During the Indian Wars, the Battle of Powder River equated to a hollow army victory that foreshadowed doom for George Custer at Little Bighorn.
In 1876, one of the most famous battles of the Indian Wars occurred at the Battle of the Little Bighorn and the death of Lt. Colonel George Custer. Prior to that engagement in June, tactical errors in other Indian battles would occur that set the stage for his staggering defeat in present-day Montana. In the Battle of Powder River, the army suffered from a series of blunders that would reveal weaknesses in its tactics and instill boldness in the Cheyenne and Sioux Indians.
The Hunt for Indians
After fruitlessly searching the Tongue River drainage for Indian activity in March 1876, Brigadier General George Crook would take the advice of his trusted scout, Frank Grouard, and lead his column east towards the Powder River. On March 16, with the thermometer hovering at thirty below zero, Crook split his assets. He gave Colonel Joseph Reynolds a strike force of six companies of cavalry and a contingent of scouts to locate and destroy any village found along the river.
Reynolds’ column halted at 2:30 A.M. on March 17 after Grouard reported finding sign of a nearby enemy camp. His men waited in the cold, doing their best to fend off frostbite, for several hours until Grouard returned a second time with news that he had located the camp of some 100 lodges on the banks of the Powder River.
Mistakes at Powder River
Reynolds split his column into three groups. Captain Noyes would lead his men to the camp where half of them, led by Captain Egan, would charge the village while Noyes used the rest to stampede the Indians’ horse herd of 700 animals. Two dismounted companies of cavalry under Captain Moore would cover the surprise attack on the village from the overlooking bluffs while Captain Mills and the remainder of the dismounted cavalry would hold in reserve to assist where needed.
With the command of “left front into line,” Egan’s column charged the Indian village while Noyes successfully drove off the horse herd. The alarmed Sioux and Cheyenne escaped to the surrounding hills with few casualties and commenced firing on Egan. The expected coverage from Moore was delayed in coming as his men initially misjudged where the exact location of the village was and then had difficulty reaching Egan over the steep and broken terrain. Egan’s men were held pinned in the brush next to the river until reinforced by Mills in the camp and later Moore on the hills.
Having secured the area and driven off the Indians, the men commenced burning the village and the large stockpiles of ammunition, gunpowder, and food that it contained. Fearing a counterattack, Reynolds ordered his men to withdraw before vital food and clothing could be taken and the camp completely destroyed. His men would march south frozen and starving; they reunited with Crook at Lodgepole Creek on March 18.

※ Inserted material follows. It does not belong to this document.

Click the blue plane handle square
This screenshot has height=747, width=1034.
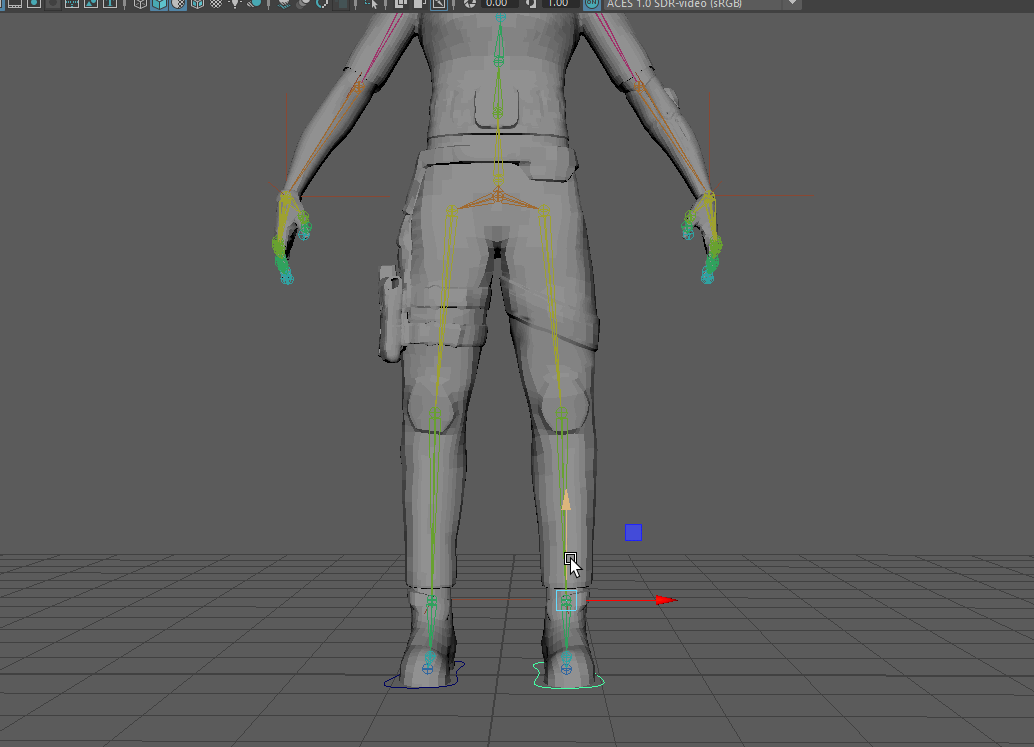(x=633, y=533)
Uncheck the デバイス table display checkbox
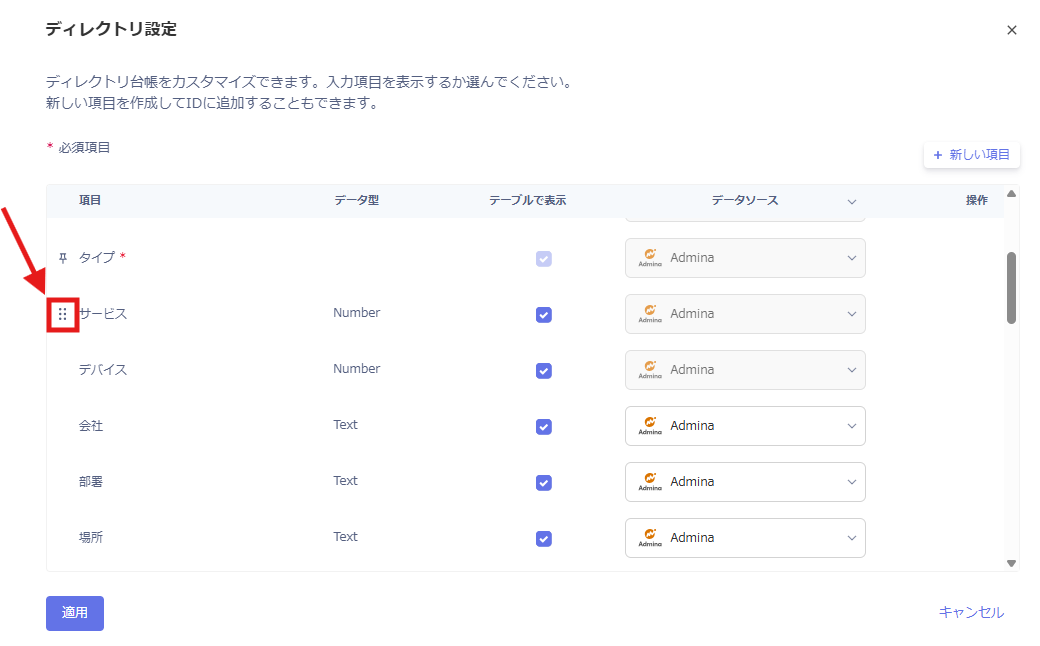1040x646 pixels. [x=544, y=371]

Consequences for Custer at the Little Bighorn
To Crook’s dismay, the win for his army was a dismal one in no small part to the poor leadership exhibited by Reynolds. In the rushed confusion of leaving the village, four dead and one wounded soldier were abandoned to the mercy of the Indians. Sixty-three men in Reynolds’ command suffered frostbite. On the way to Lodgepole Creek, the trailing warriors managed to retake all but 100 of their horses. Most importantly, the Indians were alerted to the presence of the army and vital war materials that could have been captured, utilized or destroyed fell back into enemy hands. These errors not only cost Crook the initiative on this campaign with little to show for it, they also likely contributed to the outcome for Custer and the 7th Cavalry that June against an emboldened enemy with the resources to fight. Following the Battle of Powder River, Crook had no choice but to withdraw his weakened and hungry army south to Fort Fetterman until the arrival of warmer weather.